_Data to process_
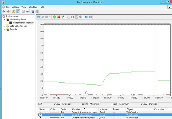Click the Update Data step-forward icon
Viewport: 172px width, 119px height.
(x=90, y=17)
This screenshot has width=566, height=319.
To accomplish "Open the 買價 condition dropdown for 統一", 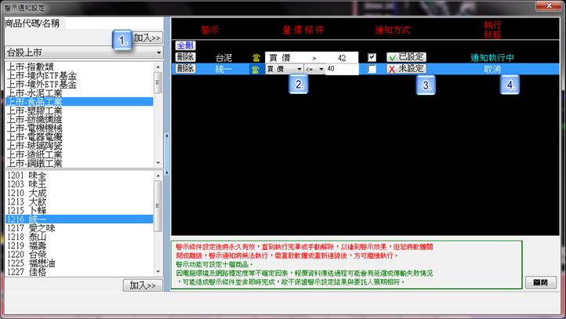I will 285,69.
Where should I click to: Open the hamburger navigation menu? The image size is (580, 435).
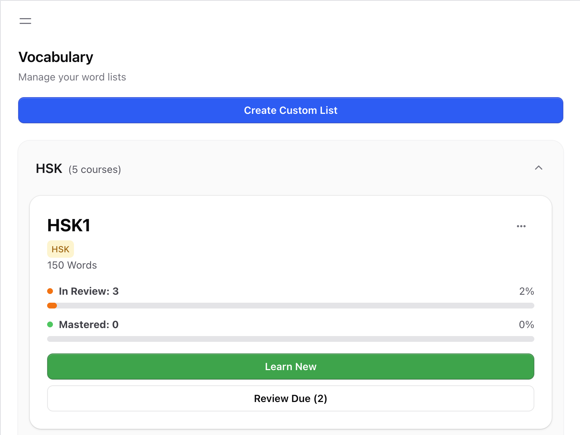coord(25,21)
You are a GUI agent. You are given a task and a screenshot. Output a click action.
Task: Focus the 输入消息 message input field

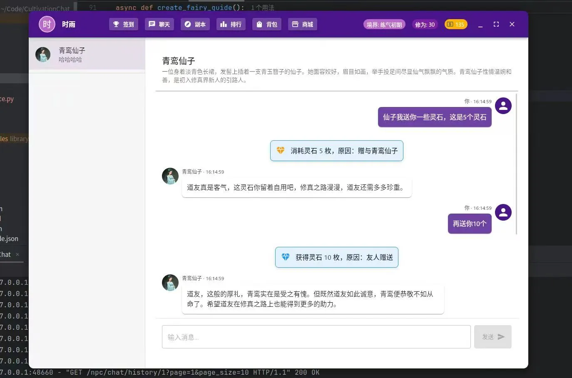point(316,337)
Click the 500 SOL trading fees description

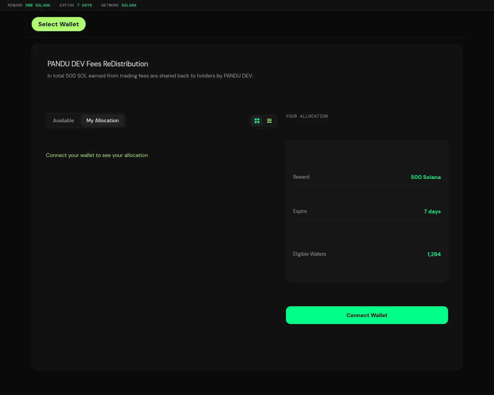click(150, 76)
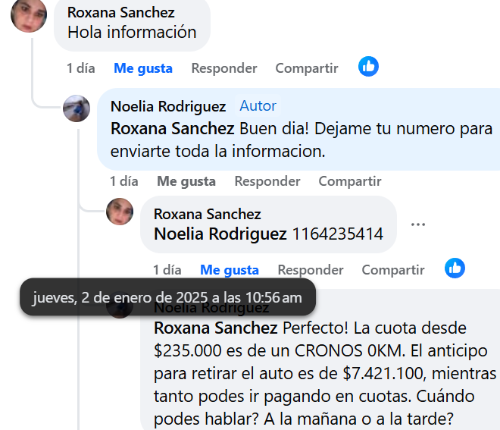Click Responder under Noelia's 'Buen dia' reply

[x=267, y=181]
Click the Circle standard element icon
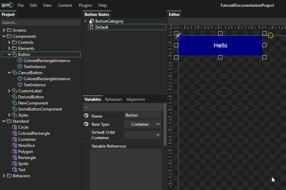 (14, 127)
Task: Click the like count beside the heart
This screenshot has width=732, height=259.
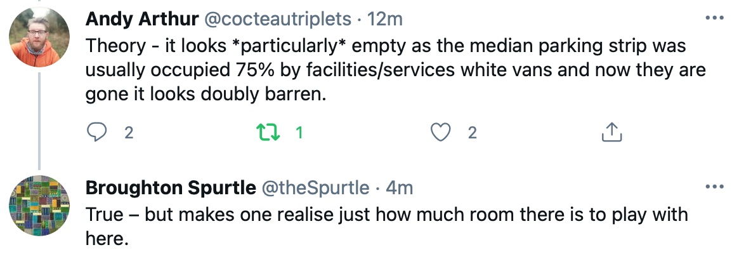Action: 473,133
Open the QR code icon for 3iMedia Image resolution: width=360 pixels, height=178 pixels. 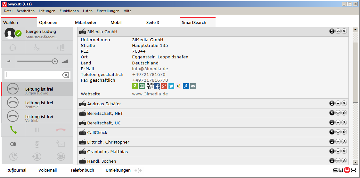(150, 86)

==

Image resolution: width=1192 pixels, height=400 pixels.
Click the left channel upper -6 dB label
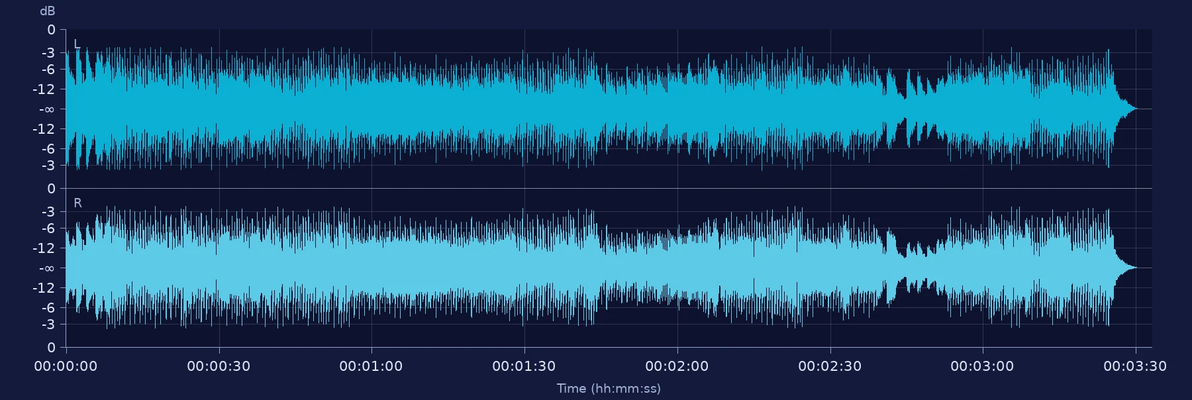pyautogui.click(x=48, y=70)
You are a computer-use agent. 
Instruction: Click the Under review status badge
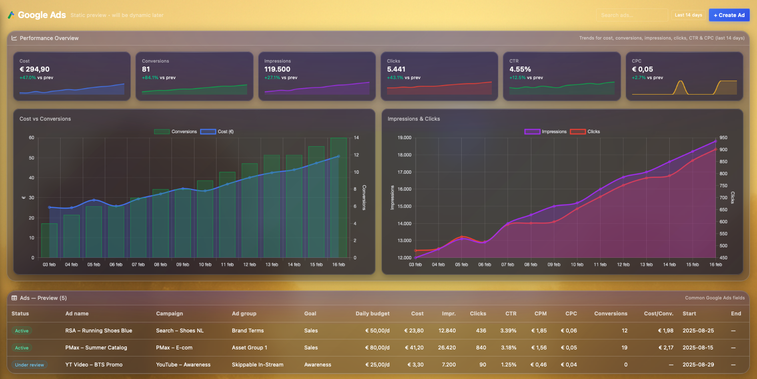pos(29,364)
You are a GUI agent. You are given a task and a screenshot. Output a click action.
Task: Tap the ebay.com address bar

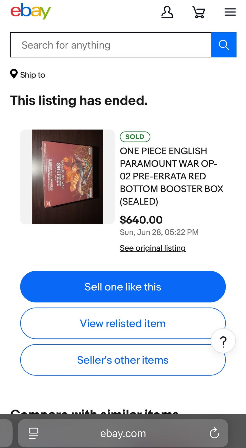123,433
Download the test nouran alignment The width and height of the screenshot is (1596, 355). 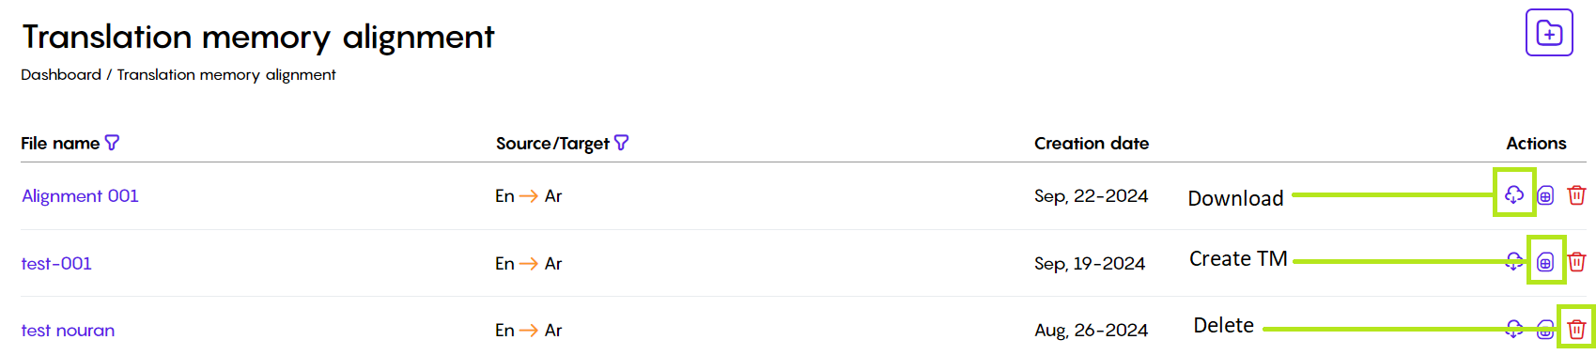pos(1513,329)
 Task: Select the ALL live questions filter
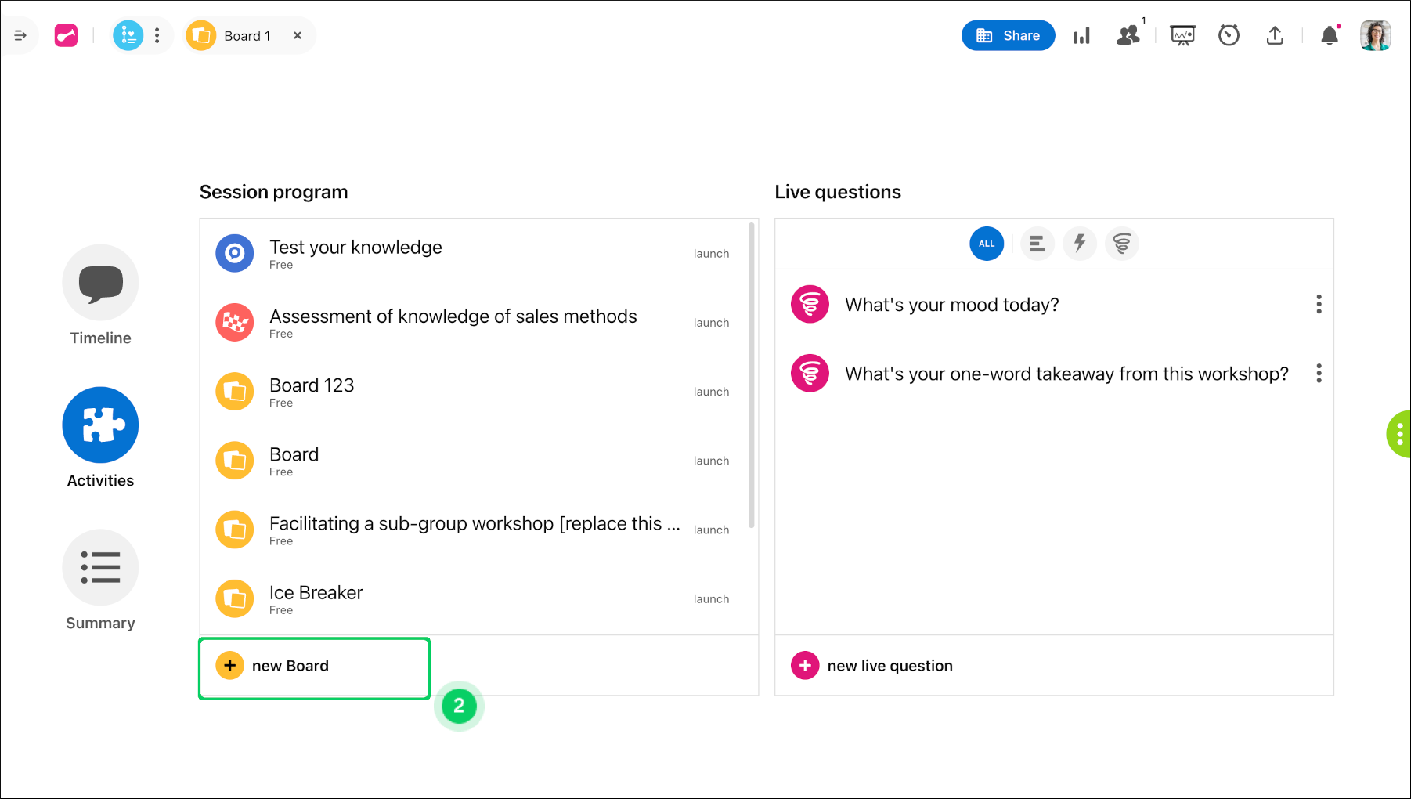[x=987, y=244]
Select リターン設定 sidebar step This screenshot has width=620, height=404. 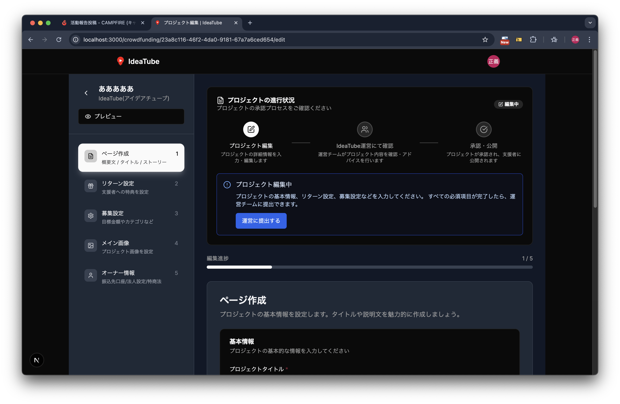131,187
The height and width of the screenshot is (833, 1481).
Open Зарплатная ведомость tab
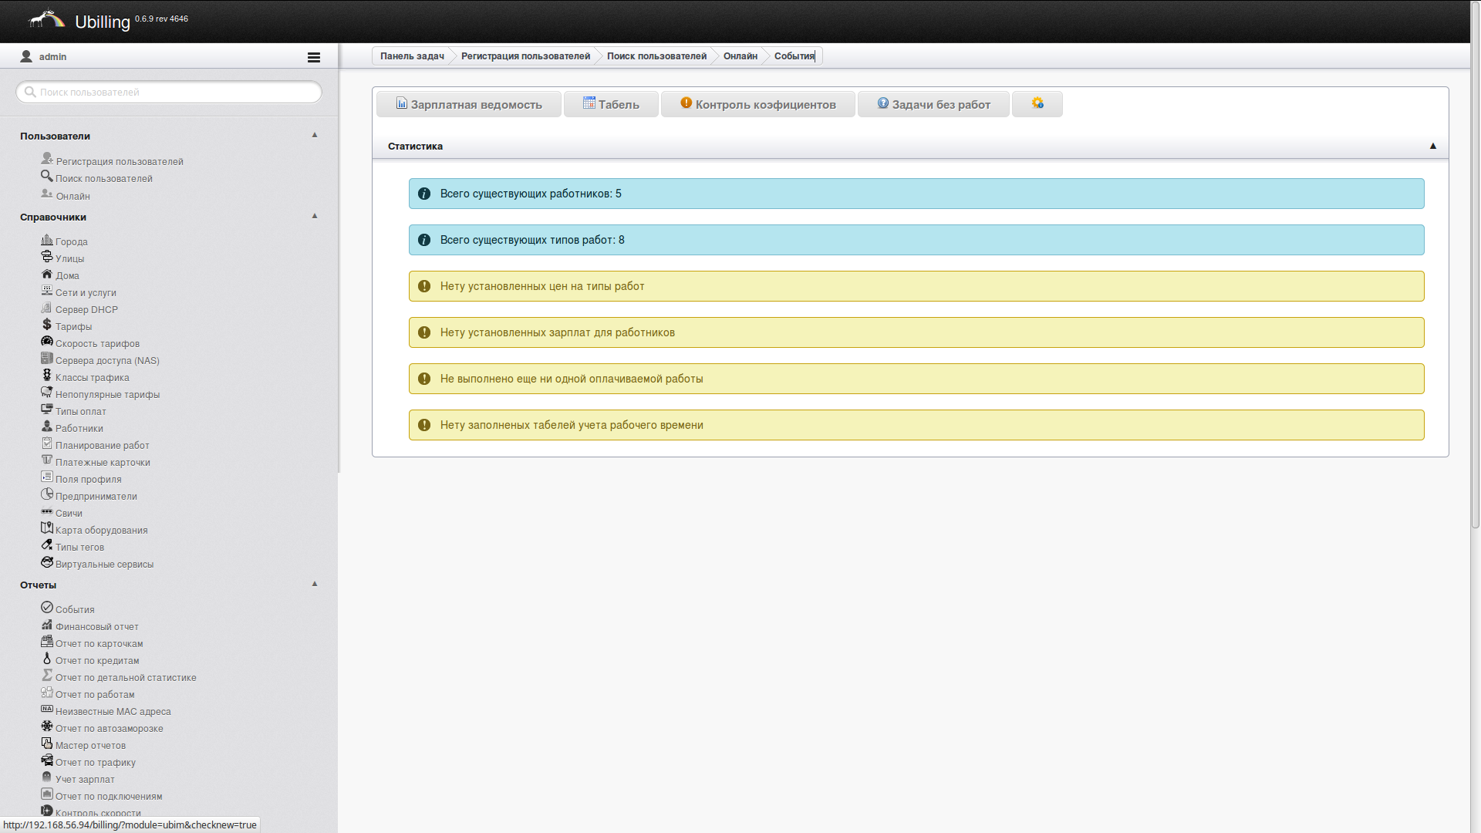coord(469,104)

_Brief_
Output the part that opens with the line containing "The height and" and closes with the line containing "coord(469,104)" as a two-column CSV with the columns instruction and click. Give one row per line pair, each field quoted with line breaks turned into spaces, and leave out the pictures.

_Task result_
instruction,click
"The height and width of the screenshot is (833, 1481). Open Зарплатная ведомость tab","coord(469,104)"